Ces 576 influenceurs sont actifs sur la plupart des plateformes : 572 le sont sur Instagram, 334 sur TikTok, 224 sur YouTube, 202 sur Facebook, 82 sur X, 52 sur Snapchat et 28 sur Twitch. 82 d’entre eux comptent plus d’un million de followers, 301 plus de 100 000 et 73 entre 5 000 et 100 000. Ils évoluent dans des domaines aussi variés que la mode, l’art de vivre, la beauté, l’alimentation, les voyages et le fitness/sport.
Cette opération, baptisée « coup de balai », avait pour objectif « de vérifier si les influenceurs signalent leurs activités publicitaires comme l’exige le droit de l’Union en matière de protection des consommateurs ». Et le constat est loin d’être rassurant.
Des influenceurs pas si responsables ?
Parmi les 576 influenceurs concernés par l’enquête, 97 % ont publié des contenus à but commercial, mais « seulement 20 % ont systématiquement signalé qu’il s’agissait d’une publicité ». 38 % n’ont pas non plus utilisé les mentions spécifiques mises à disposition par les plateformes, leur permettant de signaler qu’une publication est sponsorisée, comme le bouton Partenariat payant disponible sur Instagram. Les influenceurs concernés ont plutôt opté pour des mentions trop vagues, telles que « collaboration » pour 16 % d’entre eux, « partenariat » (15 %) ou une « formule générique grâce à la marque partenaire » (11 %).
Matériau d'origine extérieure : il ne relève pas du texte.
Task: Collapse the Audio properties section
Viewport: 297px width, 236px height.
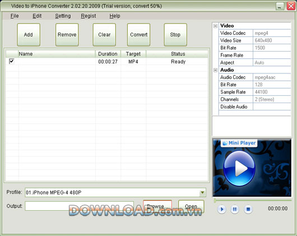Action: (x=215, y=70)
Parmi les bons élèves, le rapport note que 40 % « des influenceurs dont les publications ont été analysées ont rendu le signalement visible tout au long de la communication commerciale ». Et 34 % l’ont rendu « immédiatement visible sans qu’il soit nécessaire de passer par des étapes supplémentaires », comme scroller une page ou devoir appuyer sur un bouton de type Lire plus.
Malgré tout, l’activité commerciale de ces influenceurs reste mal renseignée. Si 78 % d’entre eux exercent une activité commerciale, seuls 36 % sont enregistrés en tant que professionnels au niveau national. Pis encore, 30 % n’ont fourni « aucune coordonnée d’entreprise » dans leurs publications. Pourtant, 40 % de ces influenceurs ont promu leurs propres produits et marques et 44 % d’entre eux disposent de leur propre site web pouvant servir de point de vente. Mais ils sont 60 % à n’avoir pas systématiquement, « voire pas du tout », divulgué l’aspect publicitaire de leurs contenus en promouvant leurs produits.
Quelles suites va donner la Commission européenne à ces mauvaises pratiques ?
Les résultats de l’opération « coup de balai » de la Commission européenne prouvent qu’il est nécessaire de « disposer d’une législation moderne et solide, propre à garantir l’équité numérique pour les consommateurs en ligne ». L’instance ne va donc pas se contenter de constater les mauvaises pratiques. 358 influenceurs sur les 576 vont faire l’objet d’une enquête approfondie. 119 sont d’ailleurs considérés comme promouvant « des activités malsaines ou dangereuses, telles que la malbouffe, la consommation de boissons alcoolisées, des traitements médicaux ou esthétiques, les jeux d’argent et de hasard ou des services financiers tels que le trading sur cryptomonnaies ».
Ainsi, les 358 influenceurs coupables de mauvaises pratiques vont être contactés par « les autorités nationales (…) pour leur demander de respecter les règles en vigueur. D’autres mesures répressives pourront être prises si nécessaire, conformément aux procédures nationales », précise la Commission européenne. Celle-ci analysera en parallèlement les résultats de son enquête « à la lumière des obligations des plateformes » au titre du DSA.